- WHAT YOU SHOULD DO -
Among the records that follow, find each line holding the word "above" and copy it.
BEGIN
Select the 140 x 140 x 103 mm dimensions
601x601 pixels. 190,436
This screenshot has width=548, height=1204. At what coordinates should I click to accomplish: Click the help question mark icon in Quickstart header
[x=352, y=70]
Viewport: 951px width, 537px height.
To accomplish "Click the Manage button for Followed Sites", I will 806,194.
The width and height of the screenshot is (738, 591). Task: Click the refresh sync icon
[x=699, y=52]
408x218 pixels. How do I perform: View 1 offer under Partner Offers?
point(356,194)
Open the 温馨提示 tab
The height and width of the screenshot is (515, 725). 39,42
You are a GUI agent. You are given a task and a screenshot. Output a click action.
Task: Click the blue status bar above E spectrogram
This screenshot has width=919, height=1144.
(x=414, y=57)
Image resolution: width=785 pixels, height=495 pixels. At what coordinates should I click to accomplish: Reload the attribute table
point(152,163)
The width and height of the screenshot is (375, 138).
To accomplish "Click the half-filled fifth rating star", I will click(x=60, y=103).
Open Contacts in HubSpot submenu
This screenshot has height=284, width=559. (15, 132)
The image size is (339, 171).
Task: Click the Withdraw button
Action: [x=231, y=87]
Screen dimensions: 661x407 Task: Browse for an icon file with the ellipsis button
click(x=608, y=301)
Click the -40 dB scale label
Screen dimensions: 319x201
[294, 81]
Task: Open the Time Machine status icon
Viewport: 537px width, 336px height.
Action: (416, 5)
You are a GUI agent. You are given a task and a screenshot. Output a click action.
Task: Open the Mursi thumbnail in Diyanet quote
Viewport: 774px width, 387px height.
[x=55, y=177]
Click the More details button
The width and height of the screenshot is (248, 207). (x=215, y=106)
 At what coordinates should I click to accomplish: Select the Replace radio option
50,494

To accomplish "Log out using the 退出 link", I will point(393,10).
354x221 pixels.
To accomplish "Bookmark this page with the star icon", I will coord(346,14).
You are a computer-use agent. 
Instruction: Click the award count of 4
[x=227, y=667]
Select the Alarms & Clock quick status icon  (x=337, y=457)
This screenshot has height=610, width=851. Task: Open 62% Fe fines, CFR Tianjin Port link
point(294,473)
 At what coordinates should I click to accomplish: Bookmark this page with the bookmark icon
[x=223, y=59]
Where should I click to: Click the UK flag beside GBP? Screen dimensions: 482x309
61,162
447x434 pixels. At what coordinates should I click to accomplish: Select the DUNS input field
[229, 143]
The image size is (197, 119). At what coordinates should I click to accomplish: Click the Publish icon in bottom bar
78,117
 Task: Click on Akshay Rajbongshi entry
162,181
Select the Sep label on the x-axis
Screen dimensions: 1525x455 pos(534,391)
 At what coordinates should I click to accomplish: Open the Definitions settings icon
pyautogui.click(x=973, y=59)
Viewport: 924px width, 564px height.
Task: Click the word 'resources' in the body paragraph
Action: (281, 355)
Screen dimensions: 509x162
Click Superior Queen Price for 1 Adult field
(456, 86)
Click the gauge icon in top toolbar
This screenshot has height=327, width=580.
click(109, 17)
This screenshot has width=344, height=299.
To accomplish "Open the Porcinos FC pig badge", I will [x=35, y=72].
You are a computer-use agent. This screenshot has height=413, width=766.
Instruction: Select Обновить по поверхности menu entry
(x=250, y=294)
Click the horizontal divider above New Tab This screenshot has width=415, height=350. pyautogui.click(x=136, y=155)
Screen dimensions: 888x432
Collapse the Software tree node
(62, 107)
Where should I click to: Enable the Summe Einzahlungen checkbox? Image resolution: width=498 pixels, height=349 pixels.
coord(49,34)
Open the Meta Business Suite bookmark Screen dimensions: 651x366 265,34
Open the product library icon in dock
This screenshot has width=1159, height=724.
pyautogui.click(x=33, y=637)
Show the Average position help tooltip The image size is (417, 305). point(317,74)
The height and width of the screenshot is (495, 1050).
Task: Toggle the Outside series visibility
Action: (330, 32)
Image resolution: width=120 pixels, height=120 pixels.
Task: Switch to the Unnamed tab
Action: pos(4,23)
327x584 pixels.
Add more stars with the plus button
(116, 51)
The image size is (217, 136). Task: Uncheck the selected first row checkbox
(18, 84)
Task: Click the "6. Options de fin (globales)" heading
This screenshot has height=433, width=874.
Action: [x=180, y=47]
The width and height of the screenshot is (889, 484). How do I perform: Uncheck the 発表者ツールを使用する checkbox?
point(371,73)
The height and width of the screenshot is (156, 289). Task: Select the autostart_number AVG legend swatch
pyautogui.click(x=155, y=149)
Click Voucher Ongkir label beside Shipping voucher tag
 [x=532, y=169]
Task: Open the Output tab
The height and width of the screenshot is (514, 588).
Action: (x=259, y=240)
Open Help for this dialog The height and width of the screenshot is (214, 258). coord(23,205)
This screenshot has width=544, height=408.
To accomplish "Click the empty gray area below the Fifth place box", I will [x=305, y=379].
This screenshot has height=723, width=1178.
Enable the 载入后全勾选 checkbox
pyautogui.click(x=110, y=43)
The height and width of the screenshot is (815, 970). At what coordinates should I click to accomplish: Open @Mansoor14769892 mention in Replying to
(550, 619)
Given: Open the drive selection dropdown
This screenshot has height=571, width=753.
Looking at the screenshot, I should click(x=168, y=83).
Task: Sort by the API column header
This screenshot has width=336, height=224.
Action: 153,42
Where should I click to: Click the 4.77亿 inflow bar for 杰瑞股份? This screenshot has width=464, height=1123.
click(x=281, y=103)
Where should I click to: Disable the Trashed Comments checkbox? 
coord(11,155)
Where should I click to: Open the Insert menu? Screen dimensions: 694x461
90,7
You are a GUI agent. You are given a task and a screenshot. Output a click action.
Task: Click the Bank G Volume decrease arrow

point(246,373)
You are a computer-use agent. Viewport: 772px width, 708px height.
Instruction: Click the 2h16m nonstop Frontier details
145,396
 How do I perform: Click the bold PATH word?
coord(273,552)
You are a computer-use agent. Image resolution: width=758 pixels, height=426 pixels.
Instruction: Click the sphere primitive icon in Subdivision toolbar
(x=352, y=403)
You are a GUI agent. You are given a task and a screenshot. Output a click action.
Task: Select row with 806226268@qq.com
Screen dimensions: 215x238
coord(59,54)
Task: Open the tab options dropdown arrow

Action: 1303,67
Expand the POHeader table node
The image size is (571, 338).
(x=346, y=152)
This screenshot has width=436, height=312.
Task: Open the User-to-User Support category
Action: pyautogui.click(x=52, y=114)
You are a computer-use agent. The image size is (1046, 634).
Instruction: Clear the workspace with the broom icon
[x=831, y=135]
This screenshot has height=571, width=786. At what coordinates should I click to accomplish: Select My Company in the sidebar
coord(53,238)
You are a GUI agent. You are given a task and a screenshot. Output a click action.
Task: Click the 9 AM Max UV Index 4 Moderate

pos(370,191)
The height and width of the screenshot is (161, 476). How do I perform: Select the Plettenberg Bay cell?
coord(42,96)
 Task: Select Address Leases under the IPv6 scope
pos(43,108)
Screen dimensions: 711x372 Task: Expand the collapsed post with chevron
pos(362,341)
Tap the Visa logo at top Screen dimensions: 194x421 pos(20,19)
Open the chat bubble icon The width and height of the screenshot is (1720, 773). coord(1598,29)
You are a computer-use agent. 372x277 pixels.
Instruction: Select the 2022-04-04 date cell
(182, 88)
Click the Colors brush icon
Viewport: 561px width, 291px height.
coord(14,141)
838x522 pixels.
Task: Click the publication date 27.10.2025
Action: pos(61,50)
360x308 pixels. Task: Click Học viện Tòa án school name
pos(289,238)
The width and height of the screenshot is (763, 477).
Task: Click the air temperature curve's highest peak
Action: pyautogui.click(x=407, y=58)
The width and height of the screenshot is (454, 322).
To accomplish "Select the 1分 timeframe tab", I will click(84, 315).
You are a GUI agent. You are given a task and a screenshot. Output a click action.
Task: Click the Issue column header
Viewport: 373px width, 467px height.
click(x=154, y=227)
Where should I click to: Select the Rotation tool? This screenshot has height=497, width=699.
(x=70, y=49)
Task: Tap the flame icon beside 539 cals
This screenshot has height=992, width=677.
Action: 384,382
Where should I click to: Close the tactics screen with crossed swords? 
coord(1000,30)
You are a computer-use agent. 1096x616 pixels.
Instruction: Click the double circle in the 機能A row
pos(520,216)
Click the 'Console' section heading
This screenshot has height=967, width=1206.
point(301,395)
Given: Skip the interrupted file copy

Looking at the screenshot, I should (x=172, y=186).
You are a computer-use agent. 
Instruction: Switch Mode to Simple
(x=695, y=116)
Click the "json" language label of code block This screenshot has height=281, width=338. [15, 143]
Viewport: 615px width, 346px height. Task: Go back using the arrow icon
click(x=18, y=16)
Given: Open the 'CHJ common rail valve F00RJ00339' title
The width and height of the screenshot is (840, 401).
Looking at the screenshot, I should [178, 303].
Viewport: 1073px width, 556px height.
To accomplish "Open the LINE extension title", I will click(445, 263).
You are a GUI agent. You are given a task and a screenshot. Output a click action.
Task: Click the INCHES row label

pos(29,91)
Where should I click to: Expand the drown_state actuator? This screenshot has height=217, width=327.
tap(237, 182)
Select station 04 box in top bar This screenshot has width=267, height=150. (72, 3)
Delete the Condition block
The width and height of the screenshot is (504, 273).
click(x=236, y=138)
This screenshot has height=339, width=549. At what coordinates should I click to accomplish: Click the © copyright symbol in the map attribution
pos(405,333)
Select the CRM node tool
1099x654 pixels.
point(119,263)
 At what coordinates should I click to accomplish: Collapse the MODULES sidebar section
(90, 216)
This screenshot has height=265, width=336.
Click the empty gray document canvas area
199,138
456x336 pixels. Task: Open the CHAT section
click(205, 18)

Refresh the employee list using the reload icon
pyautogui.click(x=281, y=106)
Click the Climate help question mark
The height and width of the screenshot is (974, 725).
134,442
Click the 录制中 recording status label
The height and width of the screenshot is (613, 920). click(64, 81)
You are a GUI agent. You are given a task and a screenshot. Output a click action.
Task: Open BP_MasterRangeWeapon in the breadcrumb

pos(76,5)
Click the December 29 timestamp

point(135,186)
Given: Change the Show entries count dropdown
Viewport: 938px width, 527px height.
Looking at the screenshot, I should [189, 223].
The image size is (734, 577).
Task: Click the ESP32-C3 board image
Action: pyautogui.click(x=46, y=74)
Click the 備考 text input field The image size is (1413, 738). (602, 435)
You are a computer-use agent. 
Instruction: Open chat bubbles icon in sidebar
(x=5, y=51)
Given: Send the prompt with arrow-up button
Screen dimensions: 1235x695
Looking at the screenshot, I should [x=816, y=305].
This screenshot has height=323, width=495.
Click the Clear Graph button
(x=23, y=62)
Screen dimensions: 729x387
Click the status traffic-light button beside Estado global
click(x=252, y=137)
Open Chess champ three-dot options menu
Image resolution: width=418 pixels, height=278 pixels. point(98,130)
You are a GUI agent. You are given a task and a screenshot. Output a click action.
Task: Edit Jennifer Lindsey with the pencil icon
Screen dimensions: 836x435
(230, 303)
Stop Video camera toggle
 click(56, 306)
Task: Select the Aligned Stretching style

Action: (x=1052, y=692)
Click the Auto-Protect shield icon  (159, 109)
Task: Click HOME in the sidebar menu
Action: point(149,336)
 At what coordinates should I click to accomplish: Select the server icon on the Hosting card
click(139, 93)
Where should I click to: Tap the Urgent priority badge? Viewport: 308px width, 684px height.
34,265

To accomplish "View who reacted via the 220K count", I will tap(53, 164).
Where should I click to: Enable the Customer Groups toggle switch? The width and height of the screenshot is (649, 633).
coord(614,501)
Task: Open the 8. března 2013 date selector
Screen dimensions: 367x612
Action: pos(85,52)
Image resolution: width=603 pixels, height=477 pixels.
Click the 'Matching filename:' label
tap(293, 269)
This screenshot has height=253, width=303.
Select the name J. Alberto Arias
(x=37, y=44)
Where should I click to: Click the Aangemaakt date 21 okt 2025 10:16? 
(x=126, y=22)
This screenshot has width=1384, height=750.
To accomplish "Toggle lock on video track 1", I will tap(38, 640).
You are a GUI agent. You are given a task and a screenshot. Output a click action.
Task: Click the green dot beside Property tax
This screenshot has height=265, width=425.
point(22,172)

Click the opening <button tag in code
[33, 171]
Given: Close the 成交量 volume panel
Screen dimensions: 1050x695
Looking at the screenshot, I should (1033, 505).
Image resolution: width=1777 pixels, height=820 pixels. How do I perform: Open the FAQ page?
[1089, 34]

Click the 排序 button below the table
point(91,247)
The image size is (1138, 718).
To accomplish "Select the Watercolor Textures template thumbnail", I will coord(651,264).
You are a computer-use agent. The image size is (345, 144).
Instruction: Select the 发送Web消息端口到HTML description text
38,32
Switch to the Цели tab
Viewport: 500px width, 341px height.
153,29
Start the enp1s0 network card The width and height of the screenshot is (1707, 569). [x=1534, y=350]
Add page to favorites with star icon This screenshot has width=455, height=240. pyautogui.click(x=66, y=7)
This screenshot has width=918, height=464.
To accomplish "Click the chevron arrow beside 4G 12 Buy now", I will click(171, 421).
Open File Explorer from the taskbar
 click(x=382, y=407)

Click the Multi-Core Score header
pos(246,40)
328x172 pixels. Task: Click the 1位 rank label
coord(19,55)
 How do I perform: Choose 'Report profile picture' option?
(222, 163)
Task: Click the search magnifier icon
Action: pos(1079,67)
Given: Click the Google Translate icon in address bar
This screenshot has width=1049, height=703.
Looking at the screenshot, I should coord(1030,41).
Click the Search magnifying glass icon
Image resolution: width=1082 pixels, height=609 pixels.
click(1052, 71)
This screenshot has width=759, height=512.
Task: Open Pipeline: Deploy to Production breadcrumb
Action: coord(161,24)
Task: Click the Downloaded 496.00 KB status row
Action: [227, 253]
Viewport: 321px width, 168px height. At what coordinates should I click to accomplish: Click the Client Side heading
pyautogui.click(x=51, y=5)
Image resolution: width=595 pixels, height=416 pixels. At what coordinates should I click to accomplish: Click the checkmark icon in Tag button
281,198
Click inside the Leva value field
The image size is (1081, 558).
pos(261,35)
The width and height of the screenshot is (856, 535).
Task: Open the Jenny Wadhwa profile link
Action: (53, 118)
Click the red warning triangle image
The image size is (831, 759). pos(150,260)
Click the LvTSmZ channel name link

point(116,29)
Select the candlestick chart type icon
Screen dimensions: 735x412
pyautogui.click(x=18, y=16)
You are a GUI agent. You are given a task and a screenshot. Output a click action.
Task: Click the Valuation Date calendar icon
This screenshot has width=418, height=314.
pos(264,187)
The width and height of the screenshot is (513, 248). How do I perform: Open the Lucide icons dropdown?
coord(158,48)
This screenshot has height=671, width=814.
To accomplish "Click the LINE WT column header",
END
- EXERCISE RESPONSE -
Task: Click the blue status bar above E spectrogram
Click the horizontal divider above New Tab This screenshot has width=415, height=350. pyautogui.click(x=136, y=155)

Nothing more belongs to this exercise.